How to learn about worker usage

mschubert / clustermq

R package to send function calls as jobs on LSF, SGE, Slurm, PBS/Torque, or each via SSH

https://mschubert.github.io/clustermq/

Apache License 2.0

146 stars 27 forks source link

How to learn about worker usage #205

Closed wlandau closed 8 months ago

wlandau commented 4 years ago

My team and I are trying to conserve resources on our SGE cluster, and we are wondering if there is a way to tell which clustermq workers are actually occupied at any given time. Can a QSys object provide such information? This would really help us iron out best practices for our large drake-powered simulation pipelines. Usually we just throw 100 workers at the project and hope it's the right number, and it would be great to have empirical evidence to make adjustments.

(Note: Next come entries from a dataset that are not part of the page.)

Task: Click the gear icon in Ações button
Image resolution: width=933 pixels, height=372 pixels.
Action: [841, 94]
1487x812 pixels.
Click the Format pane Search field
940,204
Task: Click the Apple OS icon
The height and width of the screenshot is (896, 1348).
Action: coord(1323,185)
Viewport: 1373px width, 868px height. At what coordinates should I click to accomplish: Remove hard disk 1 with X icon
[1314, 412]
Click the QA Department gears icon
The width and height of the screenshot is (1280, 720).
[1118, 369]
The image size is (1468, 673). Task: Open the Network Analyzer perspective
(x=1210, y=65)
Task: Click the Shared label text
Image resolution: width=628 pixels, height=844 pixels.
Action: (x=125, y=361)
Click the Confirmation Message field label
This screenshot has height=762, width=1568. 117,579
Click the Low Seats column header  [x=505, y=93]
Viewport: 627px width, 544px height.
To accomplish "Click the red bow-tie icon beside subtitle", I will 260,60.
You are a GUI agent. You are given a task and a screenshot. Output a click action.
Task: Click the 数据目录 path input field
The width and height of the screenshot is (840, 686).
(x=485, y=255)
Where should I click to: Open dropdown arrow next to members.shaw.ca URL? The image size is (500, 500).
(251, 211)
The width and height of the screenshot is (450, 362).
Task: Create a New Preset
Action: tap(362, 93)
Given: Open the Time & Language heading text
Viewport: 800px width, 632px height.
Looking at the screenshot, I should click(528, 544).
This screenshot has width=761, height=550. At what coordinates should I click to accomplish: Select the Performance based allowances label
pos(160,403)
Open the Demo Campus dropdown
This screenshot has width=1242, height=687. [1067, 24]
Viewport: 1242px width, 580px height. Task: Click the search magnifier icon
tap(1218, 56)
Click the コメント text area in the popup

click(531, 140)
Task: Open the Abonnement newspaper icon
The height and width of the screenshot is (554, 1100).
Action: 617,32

My apologies if I overlooked something obvious.

cc @cravenlilly.

mschubert commented 4 years ago

What information do you need that the summary does not provide?

It has:

Total runtime
Average CPU usage on worker
Max memory required by worker (rough estimate from gc() that blindly adds 200 mb overhead)

This is generated from QSys$summary_stats().

It is called during QSys$cleanup(), but you can call it yourself (I think only before cleanup). Note that workers only send this information when shutting down, not with each call.

wlandau commented 4 years ago

It would be extremely helpful to see those results on a worker by worker basis (i.e. private$worker_stats). I would love to be able to set a global option to tell clustermq to write worker-specific CPU and memory usage to a flat spreadsheet file at the end of a pipeline.

mschubert commented 4 years ago

I see that this could be useful.

I'll consider to include it in the 0.9 refactoring.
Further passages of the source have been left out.